Here are a few thoughts I wanted to share:
RE: Soft Pop - has anyone else noticed that Gary Troxel of
the Fleetwoods has been getting considerable press
coverage lately? He and his wife are trying to gain
visitation rights to their grandchild. Their son has
passed away, his wife has remarried and is not allowing
them to visit the grandchild as much as they would like. I
believe this case has gone to the Supreme Court. It has
raised many questions regarding the rights of grandparents.
This was the lead story on NBC Nightly News recently. I
have also read several articles on the case. None of them
mention Gary's notoriety in The Fleetwoods, but he is
instantly recognizable: that same boyish face is still
there.
RE: The South Bank show featuring Cher - these often air
on the Bravo cable station. I would imagine that this
episode will surface here in the US.
RE: Fictitious group names - Excluding singer/songwriters
such as Ellie Greenwich, the winner in this category has
to be The Cookies. It amazes me how many different group
names they had songs released under.
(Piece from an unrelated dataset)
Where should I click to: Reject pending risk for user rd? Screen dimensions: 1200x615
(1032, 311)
I am always
discovering (thanks to the liner notes on many UK
compilations) different groups that were actually The
Cookies:
The Cinderellas ("Baby Baby I Still Love You",
"Please Don't Wake Me", "Good Good Lovin")
The Honeybees ("One Wonderful Night", "She Don't
Deserve Him", "Some Of Your Lovin")
Bach's Lunch ("Will You Still Love Me Tomorrow")
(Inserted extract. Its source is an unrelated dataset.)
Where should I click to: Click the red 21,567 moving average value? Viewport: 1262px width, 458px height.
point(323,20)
The Cupcakes ("The Pied Piper")
The Palisades ("Make The Night A Little Longer")
I am also pretty sure that they were The Emeralds ("I
Wanna Make Him Mine", "Did You Ever Love A Guy", "Dancing
Alone").
Anyone else know of groups that were actually The Cookies?
Any additions to this list would be helpful.
I would also love to know anything about The Cookies.
Earl-Jean McCrea is pretty easy to identify on record.
Different sources site either Margaret Ross or Dorothy
Jones as the belty lead singer of numbers like "I Never
Dreamed" and many of the above named recordings.
Can anyone give any backround into this amazing group?
What happened to them after the 60's heyday?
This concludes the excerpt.